Modifié

Ex-gendarme mondial, "les Etats-Unis sont aujourd'hui en échec partout"

Bertrand Badie, professeur émérite à Science Po Paris. [RTS]
L'invité de La Matinale - Bertrand Badie, spécialiste des relations internationales / L'invité-e de La Matinale / 11 min. / le 22 novembre 2019
L'ordre mondial né après la chute du mur de Berlin, avec ses grandes puissances hégémoniques, n'existe plus et nos politiques vivent dans le déni. Telle est l'analyse de Bertrand Badie, professeur des universités à Sciences Po Paris, au micro de La Matinale vendredi.

Spécialiste reconnu des relations internationales, Bertrand Badie vient de publier chez Odile Jacob "L’hégémonie contestée", où il illustre sa thèse d'un nouvel ordre mondial, "l'acte 2 de la mondialisation".

"La chute du mur de Berlin en 1989 a été suivi par l'acte 1 de la mondialisation, à savoir la disparition d'un monde bipolaire et de confrontation des puissances", explique Bertrand Badie. S'en sont suivis une dérégulation du marché et un retrait de l'Etat, avec destruction du social.

La super-puissance américaine n'avait alors plus de rivaux. Or, souligne Bertrand Badie, les Etats-Unis ont aujourd'hui réduit leurs dépenses militaires, n'ont plus gagné de guerre sauf celles menées dans le cadre de coalitions multilatérales, et se trouvent mis en échec partout. "Avec l'élection de Donald Trump, la puissance qui a porté la mondialisation en devient le principal contestataire. L'hégémonie ne fonctionne plus, c'est la contestation qui l'emporte sur l'exercice de l'hégémonie."

>> Lire aussi : Washington promet d'aider les manifestants iraniens "réprimés"

Le social plus fort que le politique

Tout ceci fait qu'aujourd'hui, le social est plus dur et plus fort que le politique. "Partout, on voit des politiques désemparés, des exercices de puissance qui ne fonctionnent plus", note le chercheur.

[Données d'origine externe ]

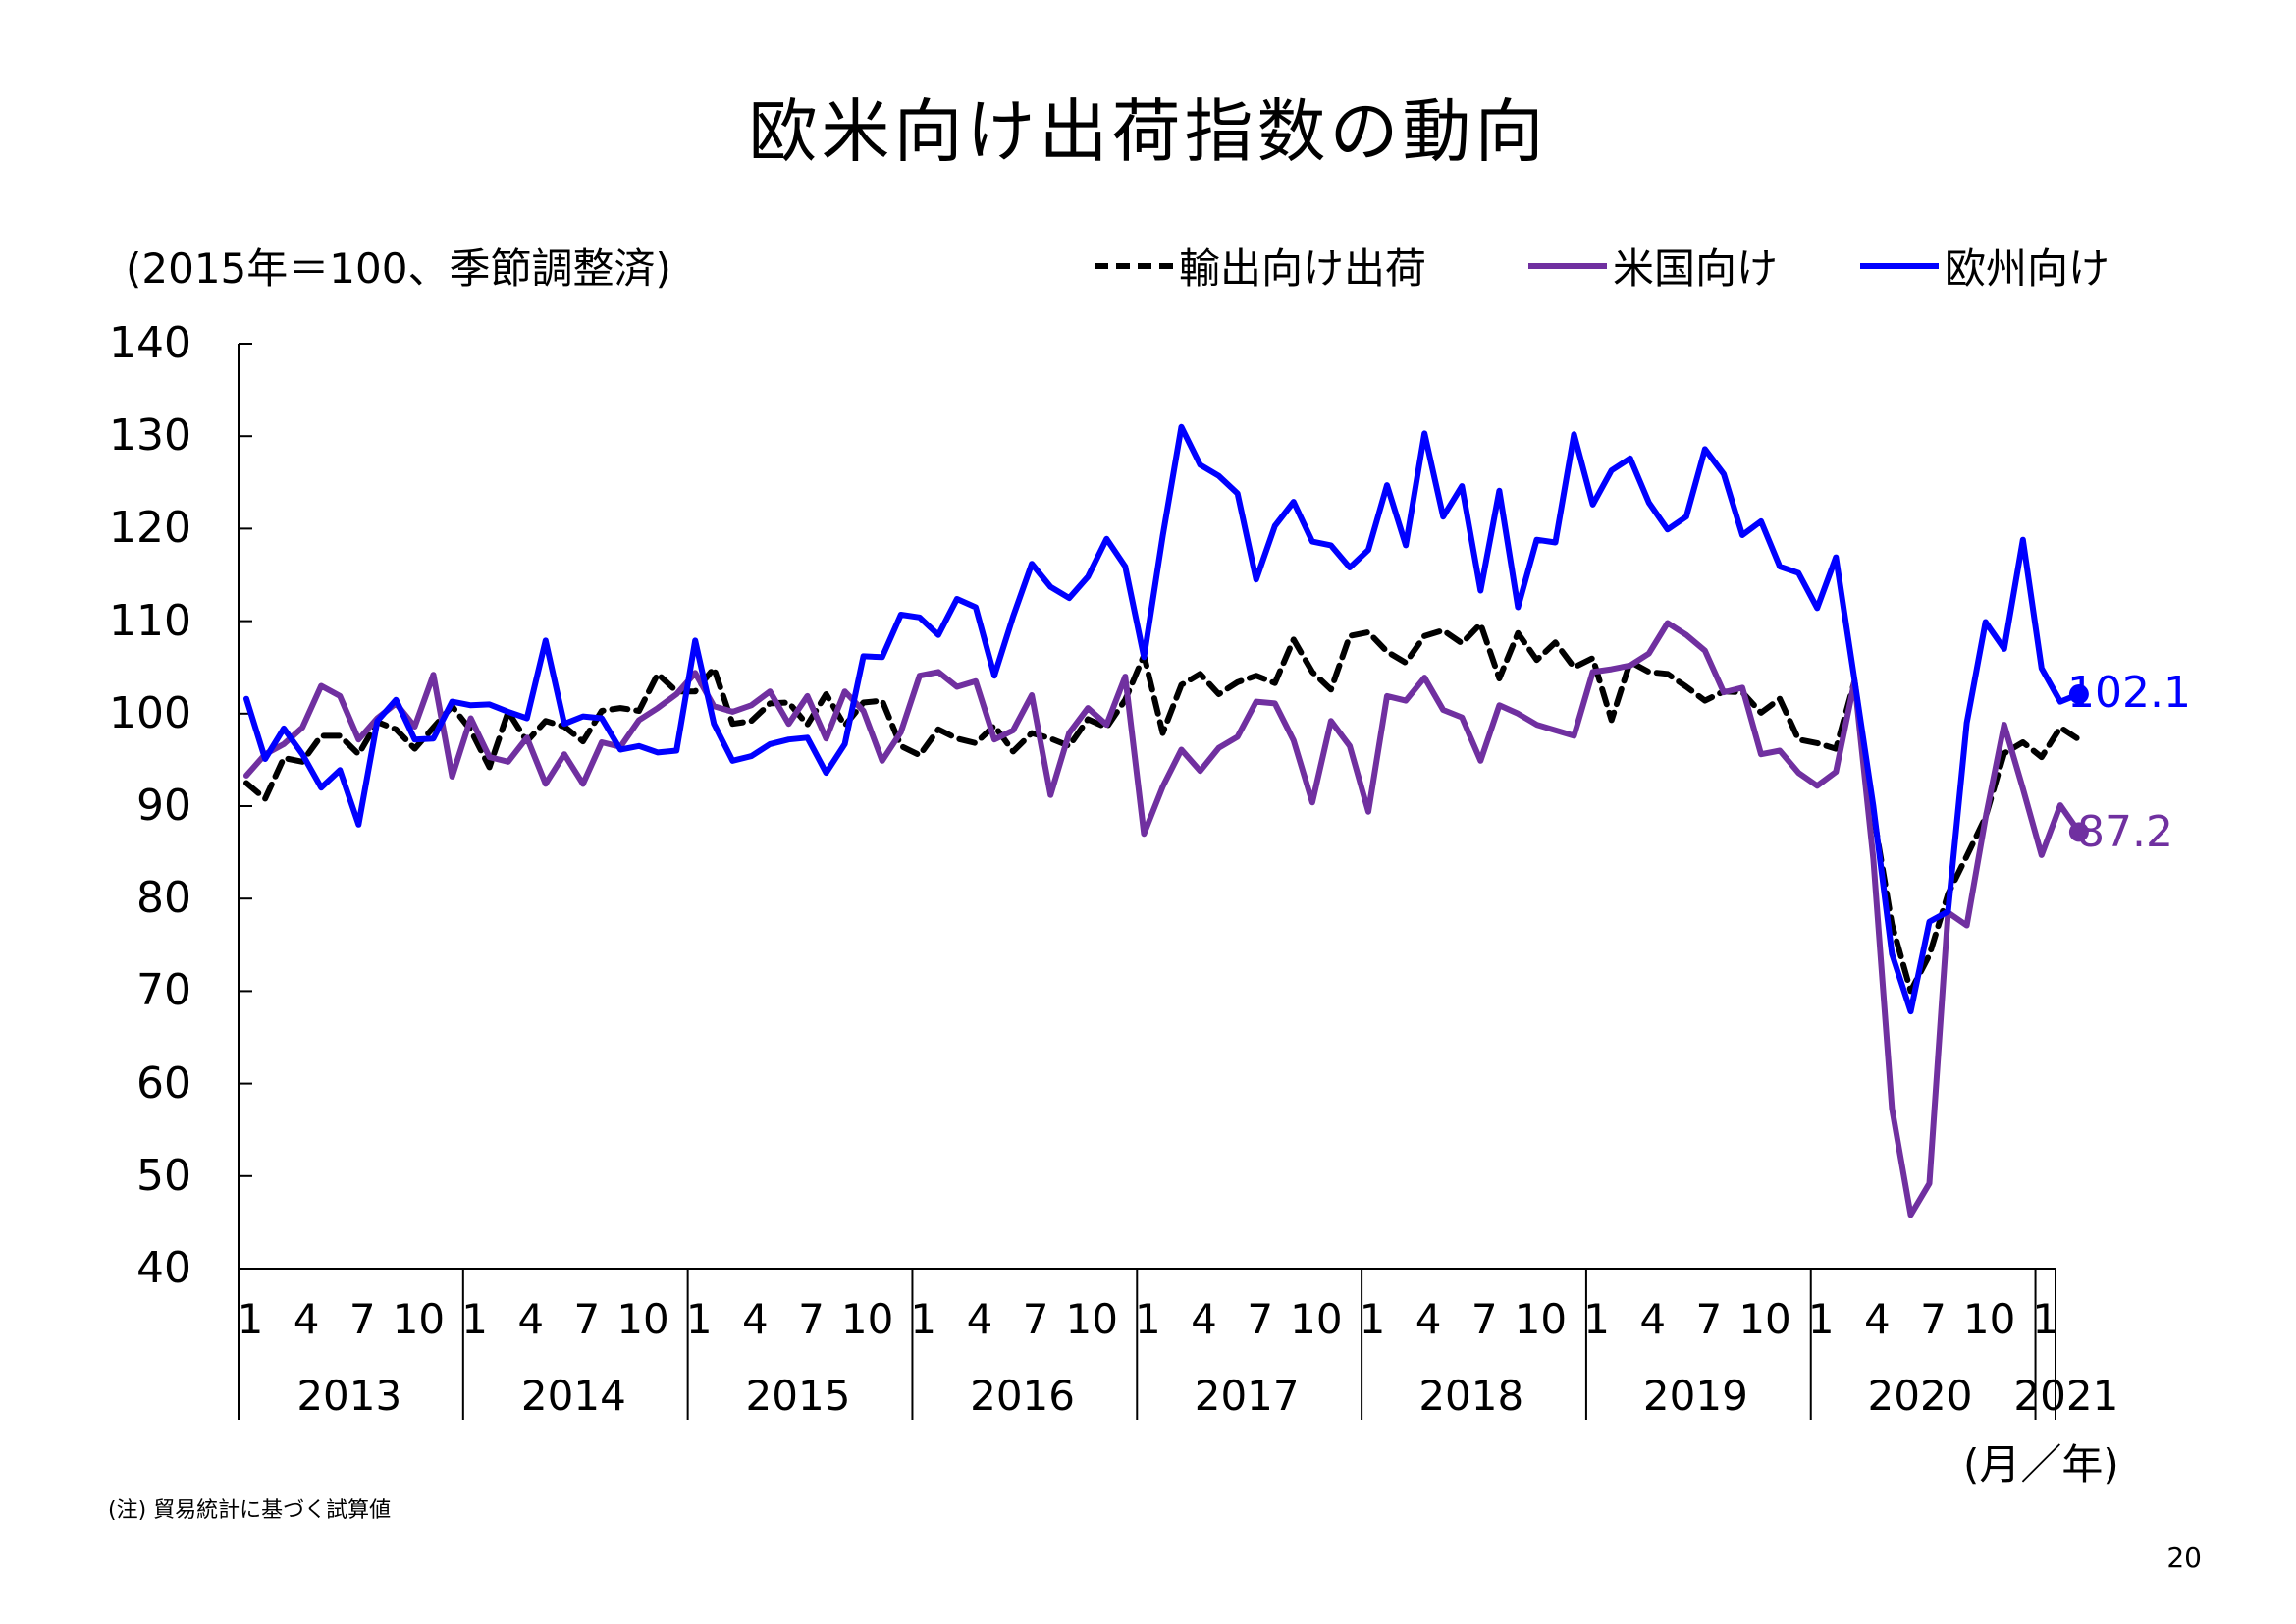  Describe the element at coordinates (2041, 1464) in the screenshot. I see `x-axis-unit-label: (月／年)` at that location.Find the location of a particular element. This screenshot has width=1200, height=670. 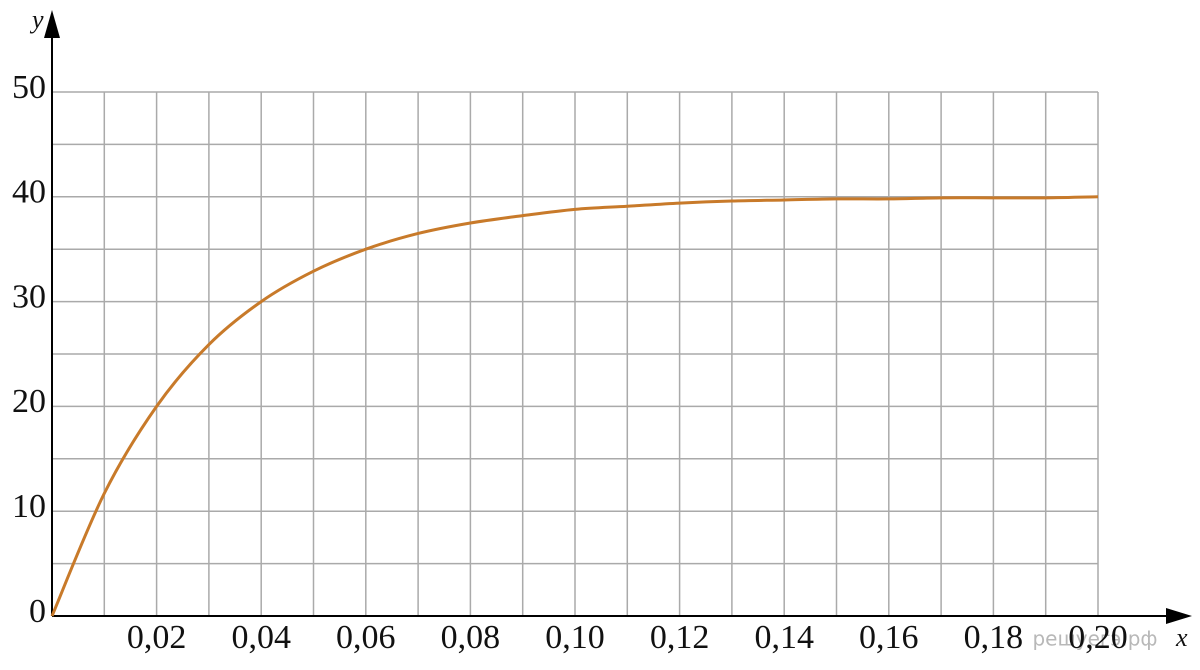

y-axis-label: y is located at coordinates (36, 20).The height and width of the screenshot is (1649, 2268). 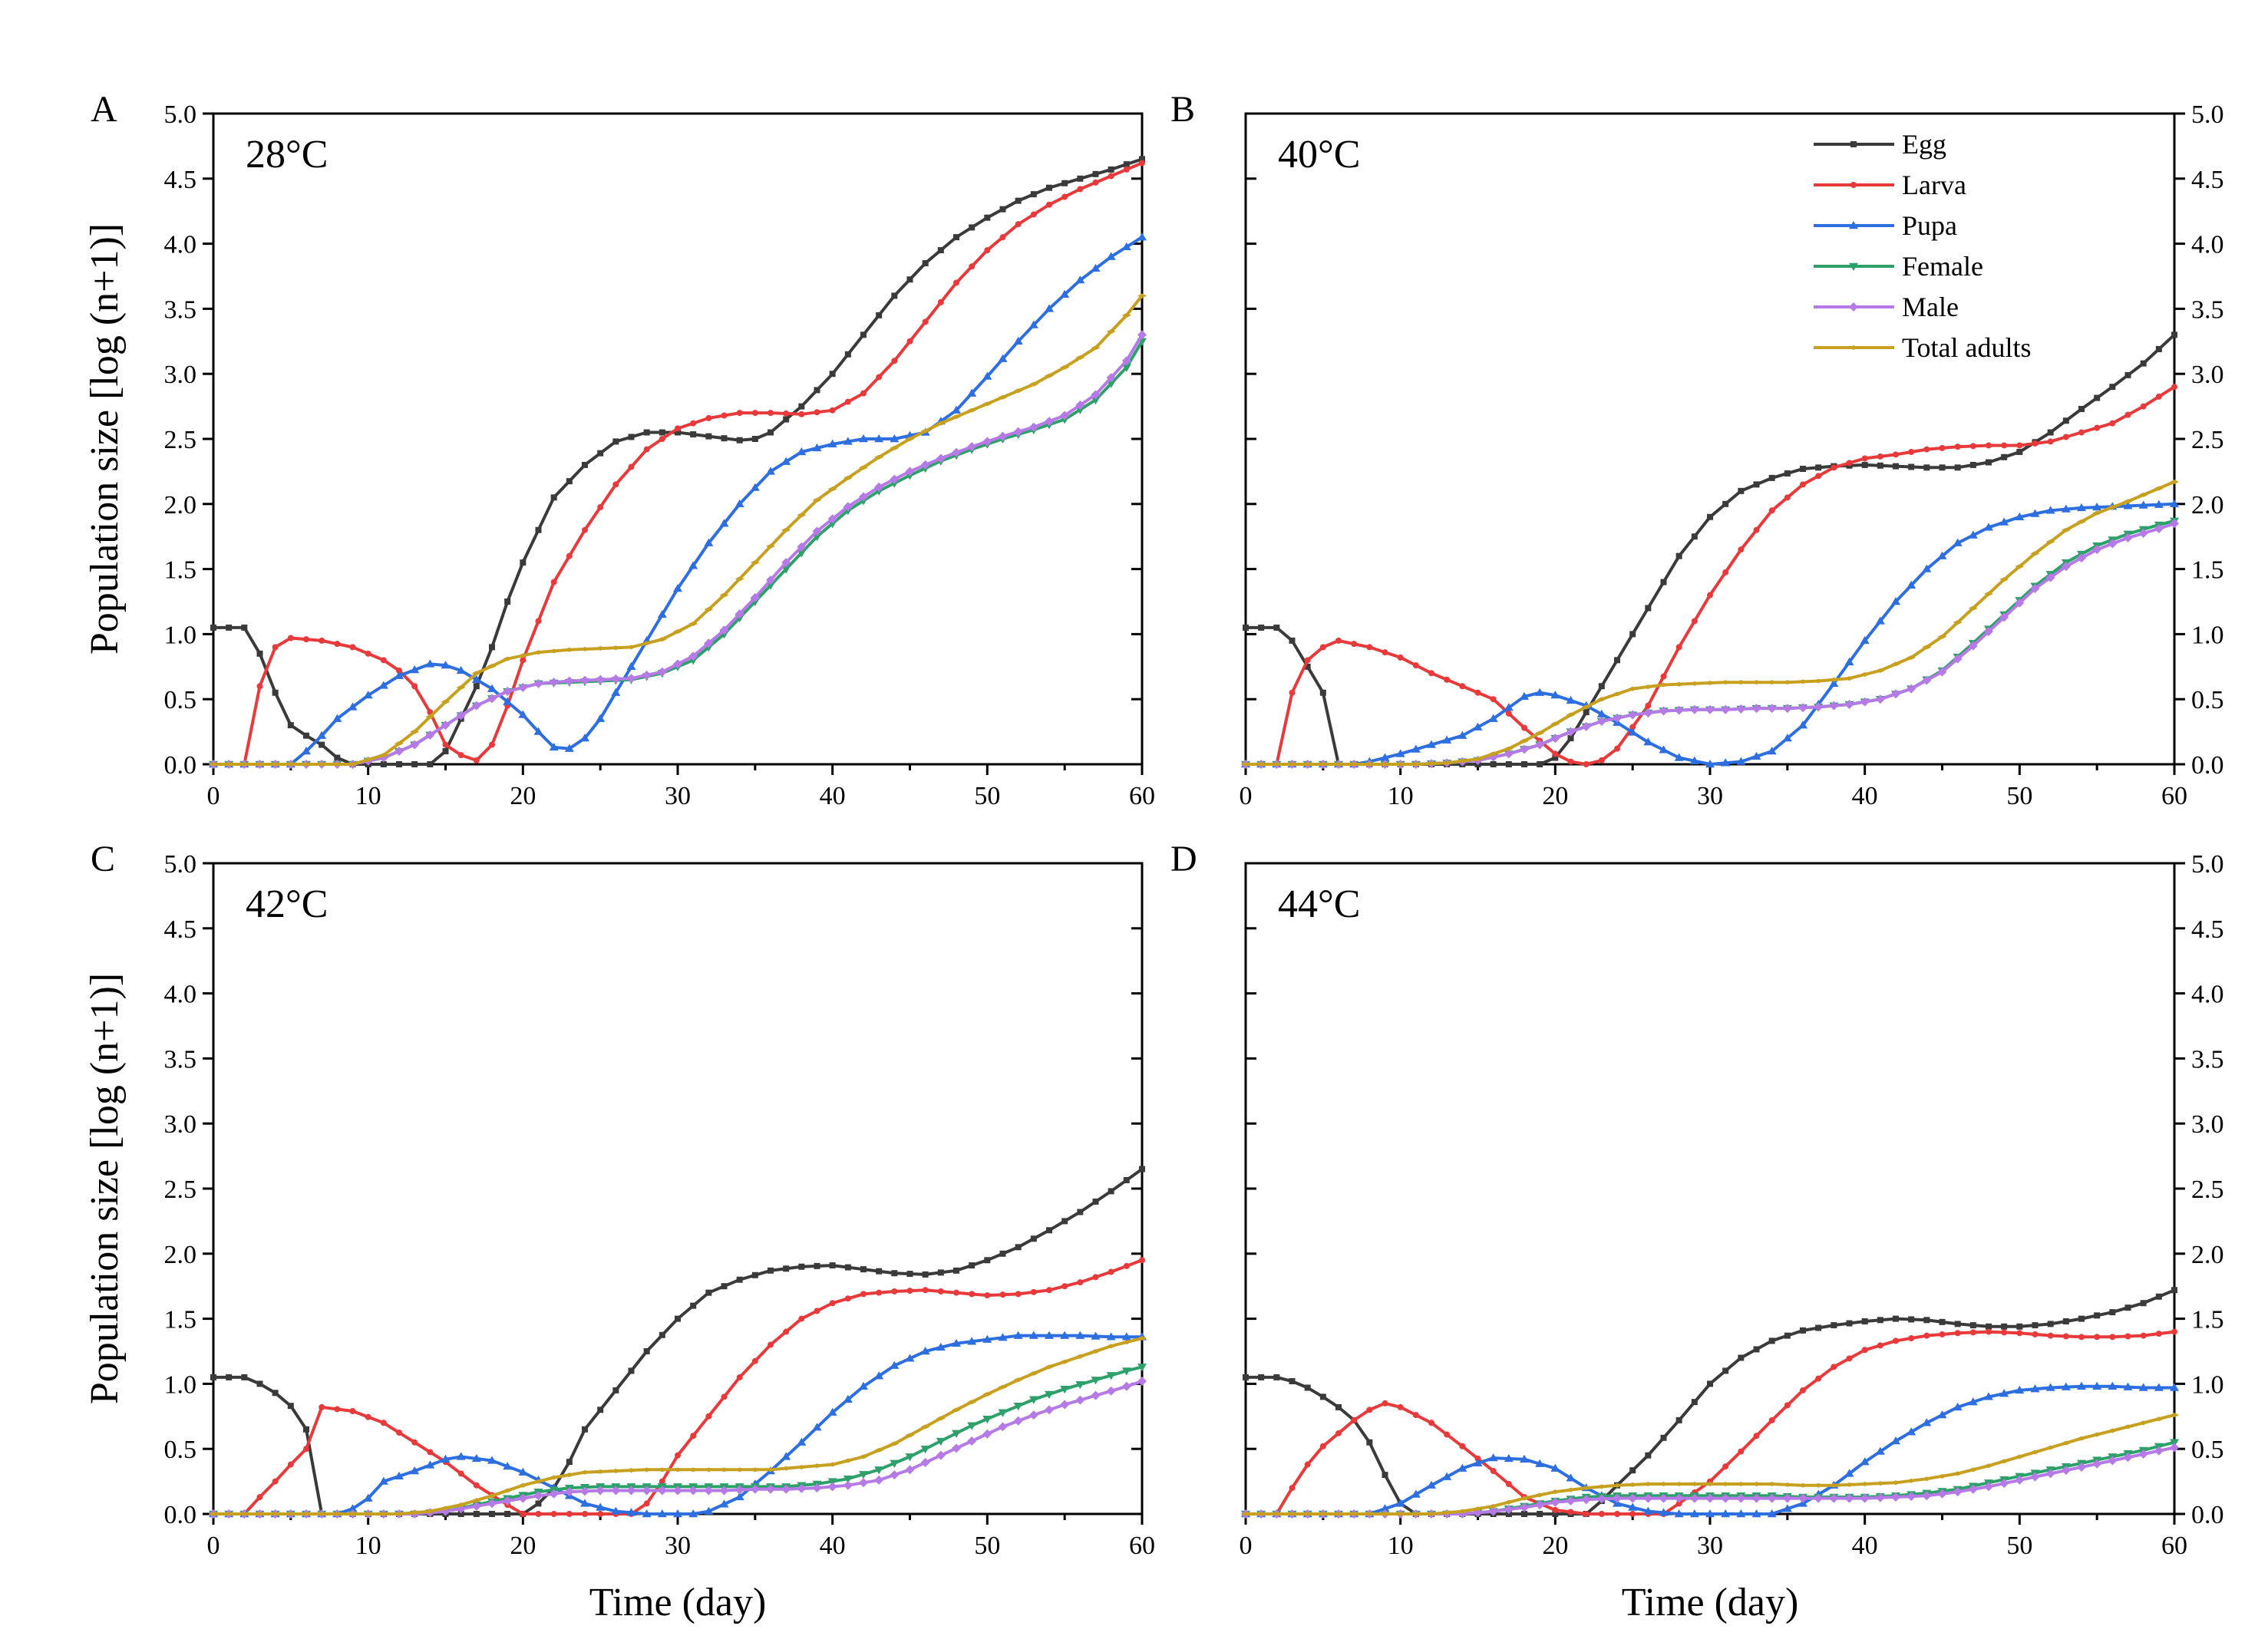 What do you see at coordinates (1555, 1546) in the screenshot?
I see `x-tick-label: 20` at bounding box center [1555, 1546].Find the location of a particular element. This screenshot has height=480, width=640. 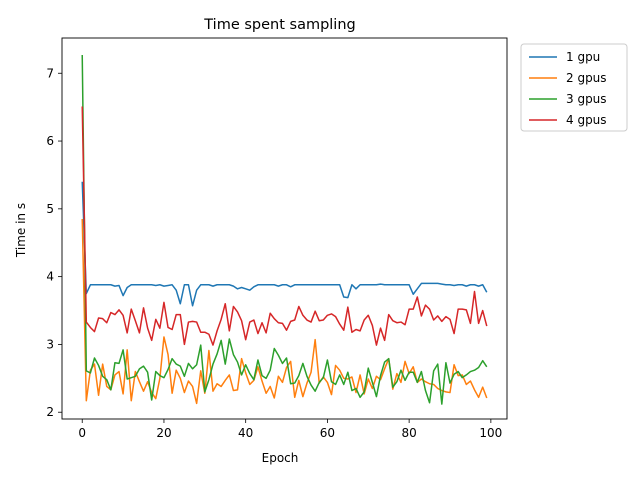

legend: 1 gpu 2 gpus 3 gpus 4 gpus is located at coordinates (574, 88). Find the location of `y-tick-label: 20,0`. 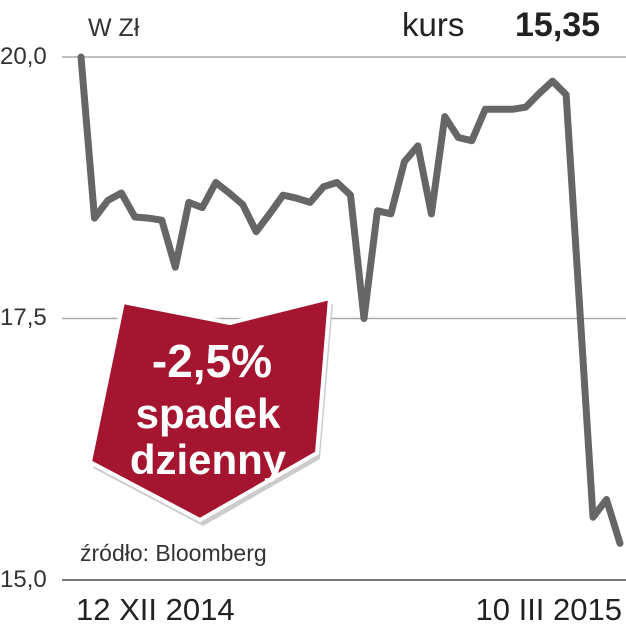

y-tick-label: 20,0 is located at coordinates (24, 56).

Mais les mouvement sociaux ne peuvent déboucher sur des solutions concrètes que s'ils ont des transformateurs, c'est-à-dire des organisations ou du personnel politique, capables d'articuler en revendications précises les attentes des populations. "Le transformateur est aujourd'hui brisé: ces mouvements sociaux sont livrés à eux-mêmes, ils deviennent plus expressifs que revendicatifs. A Beyrouth, Paris, Santiago ou Alger, il n'y a plus de demande concrète, simplement la volonté d'exprimer une exaspération totale, qui se traduit par le dégagisme et par l'attrait pour le populisme."

Mais les demandes de la rue sont souvent trop énormes. "A Alger ou Beyrouth, les manifestants veulent 'changer le système'. Qu'est-ce que cela veut dire, concrètement? Par quoi faut-il commencer?", interroge le politologue.

Cécité des élites

Inquiétante, cette situation traduit la cécité du politique. "Nos élites - politiques, intellectuels et médias - vivent dans un monde imaginaire, le monde d'hier qui n'existe plus", relève Bertrand Badie. "Nous sommes aujourd'hui dans un monde de l'intersociabilité, de la communication rapide, globalisé, où les imaginaires sociaux sont mondialisés. Ce monde a besoin d'une grammaire nouvelle, et nous sommes au contraire en plein conservatisme."

Si la conception classique de l'hégémonie a vécu, elle sera remplacée par de nouvelles formes de pouvoir. "On va vers des formes nouvelles de domination, plus subtiles mais probablement encore plus efficaces - de la part de pays comme la Chine. Et aussi vers la prolifération d'acteurs non-étatiques - multinationales, acteurs religieux, etc., qui exercent une domination extrêmement forte là où ils agissent, et non plus sur la totalité du Globe", conclut-il.